Source records:
+ + +

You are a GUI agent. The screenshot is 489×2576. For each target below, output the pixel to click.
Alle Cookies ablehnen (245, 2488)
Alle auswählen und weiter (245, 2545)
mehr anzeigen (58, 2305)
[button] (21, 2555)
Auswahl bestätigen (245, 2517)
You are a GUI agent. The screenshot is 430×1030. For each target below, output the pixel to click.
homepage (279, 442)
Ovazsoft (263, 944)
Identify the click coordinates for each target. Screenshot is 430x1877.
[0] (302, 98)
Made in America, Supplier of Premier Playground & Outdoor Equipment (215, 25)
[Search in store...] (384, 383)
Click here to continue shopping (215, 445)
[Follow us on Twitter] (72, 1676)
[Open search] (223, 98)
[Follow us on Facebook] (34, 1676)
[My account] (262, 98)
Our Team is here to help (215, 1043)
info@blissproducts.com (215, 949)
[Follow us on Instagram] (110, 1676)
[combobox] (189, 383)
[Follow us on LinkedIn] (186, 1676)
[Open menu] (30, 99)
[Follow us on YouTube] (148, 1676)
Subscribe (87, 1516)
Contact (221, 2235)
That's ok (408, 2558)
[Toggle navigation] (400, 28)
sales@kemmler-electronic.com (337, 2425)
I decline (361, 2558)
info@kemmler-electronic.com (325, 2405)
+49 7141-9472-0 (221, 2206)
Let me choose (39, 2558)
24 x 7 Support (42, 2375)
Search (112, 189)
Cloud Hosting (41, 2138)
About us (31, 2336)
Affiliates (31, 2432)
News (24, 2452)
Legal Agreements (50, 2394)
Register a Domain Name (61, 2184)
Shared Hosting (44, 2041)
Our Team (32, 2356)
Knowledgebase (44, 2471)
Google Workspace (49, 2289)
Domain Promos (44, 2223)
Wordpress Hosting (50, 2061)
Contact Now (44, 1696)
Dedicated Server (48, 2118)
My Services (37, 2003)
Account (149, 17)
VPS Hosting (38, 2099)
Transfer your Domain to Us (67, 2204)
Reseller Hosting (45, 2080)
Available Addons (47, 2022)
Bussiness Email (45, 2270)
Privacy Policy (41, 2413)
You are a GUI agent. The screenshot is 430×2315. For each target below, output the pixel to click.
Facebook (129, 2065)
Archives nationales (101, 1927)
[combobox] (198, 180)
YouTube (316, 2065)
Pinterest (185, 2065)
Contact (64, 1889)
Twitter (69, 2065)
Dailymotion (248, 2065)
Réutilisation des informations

+ + +

Please transcribe exactly the lines above from the line that has "[Open menu] (30, 99)" up to and including the line that has "Legal Agreements (50, 2394)"; no other line belongs in the answer.

[Open menu] (30, 99)
[Follow us on YouTube] (148, 1676)
Subscribe (87, 1516)
Contact (221, 2235)
That's ok (408, 2558)
[Toggle navigation] (400, 28)
sales@kemmler-electronic.com (337, 2425)
I decline (361, 2558)
info@kemmler-electronic.com (325, 2405)
+49 7141-9472-0 (221, 2206)
Let me choose (39, 2558)
24 x 7 Support (42, 2375)
Search (112, 189)
Cloud Hosting (41, 2138)
About us (31, 2336)
Affiliates (31, 2432)
News (24, 2452)
Legal Agreements (50, 2394)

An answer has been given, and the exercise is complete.